**Document segment**
An estimated 244,000 children and adolescents in the U.S. have this condition, which can cause sometimes serious health problems that develop quickly or that show up later in life.
This study builds on previous research showing that strict blood sugar control leads to lower rates of diabetes complications such as blindness, kidney failure, and amputations.
Funding: This research was supported by grants from the NIH Eunice Kennedy Shriver National Institute of Child Health and Human Development (Grant 5R01-HD-078463) and a grant from the Juvenile Diabetes Research Foundation. Other investigators at Nemours participated in the project (Larry Fox, MD, Allison Cato, PhD, Keisha Bird DNP and Kim Englert, RN). Researchers at Stanford University (Bruce Buckingham, MD), Washington University in St. Louis (Neil White, MD), the University of Iowa (Eva Tsalikian, MD), Yale University (Stuart Weinzimer, MD) and the Jaeb Center for Health Research (John Lum) also contributed to the project.
About this diabetes research news
Author: Heather Jameson Source: Nemours Contact: Heather Jameson – Nemours Image: The image is in the public domain
A Pilot randomized trial to examine effects of a hybrid closed-loop insulin delivery system on neurodevelopmental and cognitive outcomes in adolescents with type 1 diabetes
Type 1 diabetes (T1D) is associated with lower scores on tests of cognitive and neuropsychological function and alterations in brain structure and function in children.

**Exercise data**
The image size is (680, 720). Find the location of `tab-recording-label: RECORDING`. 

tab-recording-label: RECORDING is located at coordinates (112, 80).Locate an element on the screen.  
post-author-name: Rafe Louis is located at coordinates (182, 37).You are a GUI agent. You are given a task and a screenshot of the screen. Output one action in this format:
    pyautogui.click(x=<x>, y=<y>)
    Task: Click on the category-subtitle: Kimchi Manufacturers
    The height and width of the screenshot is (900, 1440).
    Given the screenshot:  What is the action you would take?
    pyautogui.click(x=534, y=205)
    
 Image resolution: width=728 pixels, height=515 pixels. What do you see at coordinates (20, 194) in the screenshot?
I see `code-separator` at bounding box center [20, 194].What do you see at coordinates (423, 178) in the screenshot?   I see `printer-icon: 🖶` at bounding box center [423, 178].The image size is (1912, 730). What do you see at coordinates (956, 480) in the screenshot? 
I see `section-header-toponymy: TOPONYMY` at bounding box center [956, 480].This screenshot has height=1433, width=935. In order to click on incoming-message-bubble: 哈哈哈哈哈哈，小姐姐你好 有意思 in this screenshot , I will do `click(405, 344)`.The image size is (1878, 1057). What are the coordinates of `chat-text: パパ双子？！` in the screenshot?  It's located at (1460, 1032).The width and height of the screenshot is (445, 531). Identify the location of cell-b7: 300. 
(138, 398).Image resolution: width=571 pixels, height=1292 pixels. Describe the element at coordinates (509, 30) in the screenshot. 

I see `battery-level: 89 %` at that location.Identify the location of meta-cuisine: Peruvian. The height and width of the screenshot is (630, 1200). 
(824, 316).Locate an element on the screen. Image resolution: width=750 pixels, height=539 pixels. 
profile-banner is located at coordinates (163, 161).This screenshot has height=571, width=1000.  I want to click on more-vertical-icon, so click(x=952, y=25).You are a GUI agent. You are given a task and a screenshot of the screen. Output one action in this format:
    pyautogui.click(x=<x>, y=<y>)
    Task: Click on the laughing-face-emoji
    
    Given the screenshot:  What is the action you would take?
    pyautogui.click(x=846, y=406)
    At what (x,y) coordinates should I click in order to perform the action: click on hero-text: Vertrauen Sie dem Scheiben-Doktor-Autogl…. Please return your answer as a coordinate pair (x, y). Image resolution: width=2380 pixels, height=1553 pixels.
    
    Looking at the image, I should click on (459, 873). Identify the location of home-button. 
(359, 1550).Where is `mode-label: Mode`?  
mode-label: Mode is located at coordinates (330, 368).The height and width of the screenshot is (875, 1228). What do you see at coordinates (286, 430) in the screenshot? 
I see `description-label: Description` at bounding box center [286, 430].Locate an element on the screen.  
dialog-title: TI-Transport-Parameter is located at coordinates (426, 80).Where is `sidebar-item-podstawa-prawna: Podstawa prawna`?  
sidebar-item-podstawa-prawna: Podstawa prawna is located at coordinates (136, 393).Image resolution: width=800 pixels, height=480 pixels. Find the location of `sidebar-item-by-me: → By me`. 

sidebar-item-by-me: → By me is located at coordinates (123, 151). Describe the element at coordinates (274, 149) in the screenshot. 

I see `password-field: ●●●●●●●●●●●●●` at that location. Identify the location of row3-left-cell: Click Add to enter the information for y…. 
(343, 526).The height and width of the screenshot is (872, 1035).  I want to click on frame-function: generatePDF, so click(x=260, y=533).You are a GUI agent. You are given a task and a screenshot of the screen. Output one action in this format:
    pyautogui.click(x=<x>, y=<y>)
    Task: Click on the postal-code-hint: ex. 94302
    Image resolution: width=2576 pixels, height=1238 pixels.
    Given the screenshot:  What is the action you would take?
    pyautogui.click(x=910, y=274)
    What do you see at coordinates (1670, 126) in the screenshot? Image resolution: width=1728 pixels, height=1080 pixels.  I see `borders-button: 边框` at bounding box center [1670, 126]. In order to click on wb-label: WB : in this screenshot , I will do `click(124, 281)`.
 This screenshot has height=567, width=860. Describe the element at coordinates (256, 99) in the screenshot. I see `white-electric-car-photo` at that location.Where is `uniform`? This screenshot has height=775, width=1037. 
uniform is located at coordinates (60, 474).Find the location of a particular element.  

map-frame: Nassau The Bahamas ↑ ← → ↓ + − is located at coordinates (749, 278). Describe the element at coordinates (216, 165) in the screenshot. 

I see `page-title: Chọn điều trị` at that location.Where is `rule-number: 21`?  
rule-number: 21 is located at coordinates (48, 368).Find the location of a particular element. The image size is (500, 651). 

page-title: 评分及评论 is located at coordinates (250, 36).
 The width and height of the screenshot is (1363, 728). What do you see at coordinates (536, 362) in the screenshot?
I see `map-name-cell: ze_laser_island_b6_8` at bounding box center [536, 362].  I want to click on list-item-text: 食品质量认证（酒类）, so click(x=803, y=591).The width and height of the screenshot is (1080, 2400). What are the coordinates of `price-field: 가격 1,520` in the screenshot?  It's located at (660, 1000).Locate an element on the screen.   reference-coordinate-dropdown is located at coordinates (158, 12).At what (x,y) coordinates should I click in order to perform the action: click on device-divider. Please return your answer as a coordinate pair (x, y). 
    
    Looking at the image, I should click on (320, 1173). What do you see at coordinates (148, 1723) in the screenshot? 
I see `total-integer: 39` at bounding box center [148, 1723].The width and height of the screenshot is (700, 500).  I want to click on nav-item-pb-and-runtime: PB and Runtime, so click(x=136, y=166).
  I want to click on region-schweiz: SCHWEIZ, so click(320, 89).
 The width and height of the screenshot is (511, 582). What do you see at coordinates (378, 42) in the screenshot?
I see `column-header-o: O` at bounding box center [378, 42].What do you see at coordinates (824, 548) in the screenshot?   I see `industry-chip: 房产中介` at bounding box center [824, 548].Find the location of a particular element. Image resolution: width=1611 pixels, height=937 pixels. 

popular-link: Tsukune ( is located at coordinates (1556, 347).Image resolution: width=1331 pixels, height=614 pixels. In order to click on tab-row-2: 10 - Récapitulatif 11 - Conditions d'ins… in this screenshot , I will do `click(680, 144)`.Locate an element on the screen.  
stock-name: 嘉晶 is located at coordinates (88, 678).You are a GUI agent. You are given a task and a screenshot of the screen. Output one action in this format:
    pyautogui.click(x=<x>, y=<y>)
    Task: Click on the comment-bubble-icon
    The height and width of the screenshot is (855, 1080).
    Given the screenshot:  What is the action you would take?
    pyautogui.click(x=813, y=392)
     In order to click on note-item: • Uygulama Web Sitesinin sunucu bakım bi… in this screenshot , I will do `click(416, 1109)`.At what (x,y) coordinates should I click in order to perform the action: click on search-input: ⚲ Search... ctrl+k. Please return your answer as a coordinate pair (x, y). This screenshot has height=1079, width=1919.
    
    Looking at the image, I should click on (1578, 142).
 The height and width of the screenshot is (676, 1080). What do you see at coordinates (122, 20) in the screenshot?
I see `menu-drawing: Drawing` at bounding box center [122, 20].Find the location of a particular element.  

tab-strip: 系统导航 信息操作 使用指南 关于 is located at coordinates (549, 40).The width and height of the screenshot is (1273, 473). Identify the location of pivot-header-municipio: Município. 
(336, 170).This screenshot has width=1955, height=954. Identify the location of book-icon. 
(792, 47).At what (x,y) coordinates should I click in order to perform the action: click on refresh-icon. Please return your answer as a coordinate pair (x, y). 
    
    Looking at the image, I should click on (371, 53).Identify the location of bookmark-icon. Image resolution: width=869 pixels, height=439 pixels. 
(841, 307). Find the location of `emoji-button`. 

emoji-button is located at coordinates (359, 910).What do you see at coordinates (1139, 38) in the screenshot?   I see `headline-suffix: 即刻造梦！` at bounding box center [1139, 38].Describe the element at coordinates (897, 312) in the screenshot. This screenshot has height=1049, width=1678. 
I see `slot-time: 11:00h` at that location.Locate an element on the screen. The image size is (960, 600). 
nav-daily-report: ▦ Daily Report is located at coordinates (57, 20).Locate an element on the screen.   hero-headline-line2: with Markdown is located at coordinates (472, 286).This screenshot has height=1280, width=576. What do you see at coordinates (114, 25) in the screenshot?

**Problem details**
Write the next part of the type 1 diabetes research excerpt, picking up after its final sentence. The records are separate material, unrelated to the diabetes research excerpt.

**Task result**
This proof-of-concept pilot study (ClinicalTrials.gov Identifier NCT03428932) examined whether MRI-derived indices of brain development and function and standardized IQ scores in adolescents with T1D could be improved with better diabetes control using a hybrid closed-loop insulin delivery system.
Eligibility criteria for participation in the study included age between 14 and 17 years and a diagnosis of T1D before 8 years of age. Randomization to either a hybrid closed-loop or standard diabetes care group was performed after pre-qualification, consent, enrollment, and collection of medical background information.
Of 46 participants assessed for eligibility, 44 met criteria and were randomized. Two randomized participants failed to complete baseline assessments and were excluded from final analyses.
Participant data were collected across five academic medical centers in the United States.
Research staff scoring the cognitive assessments as well as those processing imaging data were blinded to group status though participants and their families were not. Forty-two adolescents, 21 per group, underwent cognitive assessment and multi-modal brain imaging before and after the six month study duration. HbA1c and sensor glucose downloads were obtained quarterly.
Primary outcomes included metrics of gray matter (total and regional volumes, cortical surface area and thickness), white matter volume, and fractional anisotropy. Estimated power to detect the predicted treatment effect was 0.83 with two-tailed, α = 0.05.
Adolescents in the hybrid closed-loop group showed significantly greater improvement in several primary outcomes indicative of neurotypical development during adolescence compared to the standard care group including cortical surface area, regional gray volumes, and fractional anisotropy.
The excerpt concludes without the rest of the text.